--- Description of the task ---
Transcribe the listing that follows exactly, from its first line to its last.

--- Records for processing ---
________________

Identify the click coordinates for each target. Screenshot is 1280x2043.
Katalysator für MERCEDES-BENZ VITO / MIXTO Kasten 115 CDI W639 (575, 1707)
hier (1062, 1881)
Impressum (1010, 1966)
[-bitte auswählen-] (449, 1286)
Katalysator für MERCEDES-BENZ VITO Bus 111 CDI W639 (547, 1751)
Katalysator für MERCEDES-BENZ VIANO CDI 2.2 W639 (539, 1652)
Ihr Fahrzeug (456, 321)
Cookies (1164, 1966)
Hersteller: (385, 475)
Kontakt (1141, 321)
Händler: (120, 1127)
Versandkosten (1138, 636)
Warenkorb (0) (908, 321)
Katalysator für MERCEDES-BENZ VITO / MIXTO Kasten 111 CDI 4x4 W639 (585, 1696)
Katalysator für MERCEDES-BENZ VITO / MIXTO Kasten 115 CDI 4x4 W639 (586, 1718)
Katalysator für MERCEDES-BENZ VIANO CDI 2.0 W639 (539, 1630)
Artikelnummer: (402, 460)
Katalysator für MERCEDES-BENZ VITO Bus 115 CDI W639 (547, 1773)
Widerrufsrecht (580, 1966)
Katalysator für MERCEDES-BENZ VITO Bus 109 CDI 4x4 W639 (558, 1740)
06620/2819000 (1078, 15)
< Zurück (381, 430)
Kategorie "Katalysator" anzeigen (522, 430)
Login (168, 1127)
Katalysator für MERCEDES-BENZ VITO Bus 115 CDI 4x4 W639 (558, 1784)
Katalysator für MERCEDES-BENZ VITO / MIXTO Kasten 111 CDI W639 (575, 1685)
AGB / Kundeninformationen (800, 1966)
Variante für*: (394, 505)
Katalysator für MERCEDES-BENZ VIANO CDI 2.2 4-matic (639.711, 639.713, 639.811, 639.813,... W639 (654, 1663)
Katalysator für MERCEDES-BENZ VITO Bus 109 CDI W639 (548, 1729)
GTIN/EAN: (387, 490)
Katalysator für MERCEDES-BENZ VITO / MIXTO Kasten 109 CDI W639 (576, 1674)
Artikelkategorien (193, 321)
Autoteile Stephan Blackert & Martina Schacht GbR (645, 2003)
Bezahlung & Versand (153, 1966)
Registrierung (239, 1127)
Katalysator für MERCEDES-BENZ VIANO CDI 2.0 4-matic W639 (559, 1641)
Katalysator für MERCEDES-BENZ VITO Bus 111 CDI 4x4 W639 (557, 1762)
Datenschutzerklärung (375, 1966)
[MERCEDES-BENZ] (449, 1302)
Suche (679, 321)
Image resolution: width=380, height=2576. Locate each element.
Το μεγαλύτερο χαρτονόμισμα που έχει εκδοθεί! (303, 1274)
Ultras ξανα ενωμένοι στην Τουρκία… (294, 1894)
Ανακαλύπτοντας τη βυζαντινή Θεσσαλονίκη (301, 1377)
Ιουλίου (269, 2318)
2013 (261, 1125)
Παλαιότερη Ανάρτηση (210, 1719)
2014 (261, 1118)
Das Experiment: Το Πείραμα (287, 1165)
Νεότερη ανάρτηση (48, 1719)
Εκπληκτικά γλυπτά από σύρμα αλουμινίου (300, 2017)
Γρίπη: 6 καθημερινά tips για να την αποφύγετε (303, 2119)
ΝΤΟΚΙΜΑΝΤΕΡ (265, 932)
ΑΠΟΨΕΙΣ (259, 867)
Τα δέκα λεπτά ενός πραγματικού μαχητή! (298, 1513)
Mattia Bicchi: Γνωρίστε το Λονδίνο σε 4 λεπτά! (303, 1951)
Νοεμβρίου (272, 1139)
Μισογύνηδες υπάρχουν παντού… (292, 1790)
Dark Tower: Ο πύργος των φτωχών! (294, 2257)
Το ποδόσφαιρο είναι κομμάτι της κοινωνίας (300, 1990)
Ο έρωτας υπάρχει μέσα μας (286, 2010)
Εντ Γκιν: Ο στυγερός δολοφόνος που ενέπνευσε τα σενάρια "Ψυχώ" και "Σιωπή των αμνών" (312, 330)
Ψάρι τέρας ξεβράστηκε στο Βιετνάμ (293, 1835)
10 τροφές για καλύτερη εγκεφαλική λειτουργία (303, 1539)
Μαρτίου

________________

--- Exercise answer ---
Identify the click coordinates for each target. Screenshot is 1280x2043.
Katalysator für MERCEDES-BENZ VITO / MIXTO Kasten 115 CDI W639 (575, 1707)
hier (1062, 1881)
Impressum (1010, 1966)
[-bitte auswählen-] (449, 1286)
Katalysator für MERCEDES-BENZ VITO Bus 111 CDI W639 (547, 1751)
Katalysator für MERCEDES-BENZ VIANO CDI 2.2 W639 (539, 1652)
Ihr Fahrzeug (456, 321)
Cookies (1164, 1966)
Hersteller: (385, 475)
Kontakt (1141, 321)
Händler: (120, 1127)
Versandkosten (1138, 636)
Warenkorb (0) (908, 321)
Katalysator für MERCEDES-BENZ VITO / MIXTO Kasten 111 CDI 4x4 W639 (585, 1696)
Katalysator für MERCEDES-BENZ VITO / MIXTO Kasten 115 CDI 4x4 W639 (586, 1718)
Katalysator für MERCEDES-BENZ VIANO CDI 2.0 W639 (539, 1630)
Artikelnummer: (402, 460)
Katalysator für MERCEDES-BENZ VITO Bus 115 CDI W639 (547, 1773)
Widerrufsrecht (580, 1966)
Katalysator für MERCEDES-BENZ VITO Bus 109 CDI 4x4 W639 (558, 1740)
06620/2819000 (1078, 15)
< Zurück (381, 430)
Kategorie "Katalysator" anzeigen (522, 430)
Login (168, 1127)
Katalysator für MERCEDES-BENZ VITO Bus 115 CDI 4x4 W639 (558, 1784)
Katalysator für MERCEDES-BENZ VITO / MIXTO Kasten 111 CDI W639 (575, 1685)
AGB / Kundeninformationen (800, 1966)
Variante für*: (394, 505)
Katalysator für MERCEDES-BENZ VIANO CDI 2.2 4-matic (639.711, 639.713, 639.811, 639.813,... W639 (654, 1663)
Katalysator für MERCEDES-BENZ VITO Bus 109 CDI W639 (548, 1729)
GTIN/EAN: (387, 490)
Katalysator für MERCEDES-BENZ VITO / MIXTO Kasten 109 CDI W639 (576, 1674)
Artikelkategorien (193, 321)
Autoteile Stephan Blackert & Martina Schacht GbR (645, 2003)
Bezahlung & Versand (153, 1966)
Registrierung (239, 1127)
Katalysator für MERCEDES-BENZ VIANO CDI 2.0 4-matic W639 (559, 1641)
Katalysator für MERCEDES-BENZ VITO Bus 111 CDI 4x4 W639 (557, 1762)
Datenschutzerklärung (375, 1966)
[MERCEDES-BENZ] (449, 1302)
Suche (679, 321)
Image resolution: width=380, height=2576. Locate each element.
Το μεγαλύτερο χαρτονόμισμα που έχει εκδοθεί! (303, 1274)
Ultras ξανα ενωμένοι στην Τουρκία… (294, 1894)
Ανακαλύπτοντας τη βυζαντινή Θεσσαλονίκη (301, 1377)
Ιουλίου (269, 2318)
2013 (261, 1125)
Παλαιότερη Ανάρτηση (210, 1719)
2014 (261, 1118)
Das Experiment: Το Πείραμα (287, 1165)
Νεότερη ανάρτηση (48, 1719)
Εκπληκτικά γλυπτά από σύρμα αλουμινίου (300, 2017)
Γρίπη: 6 καθημερινά tips για να την αποφύγετε (303, 2119)
ΝΤΟΚΙΜΑΝΤΕΡ (265, 932)
ΑΠΟΨΕΙΣ (259, 867)
Τα δέκα λεπτά ενός πραγματικού μαχητή! (298, 1513)
Mattia Bicchi: Γνωρίστε το Λονδίνο σε 4 λεπτά! (303, 1951)
Νοεμβρίου (272, 1139)
Μισογύνηδες υπάρχουν παντού… (292, 1790)
Dark Tower: Ο πύργος των φτωχών! (294, 2257)
Το ποδόσφαιρο είναι κομμάτι της κοινωνίας (300, 1990)
Ο έρωτας υπάρχει μέσα μας (286, 2010)
Εντ Γκιν: Ο στυγερός δολοφόνος που ενέπνευσε τα σενάρια "Ψυχώ" και "Σιωπή των αμνών" (312, 330)
Ψάρι τέρας ξεβράστηκε στο Βιετνάμ (293, 1835)
10 τροφές για καλύτερη εγκεφαλική λειτουργία (303, 1539)
Μαρτίου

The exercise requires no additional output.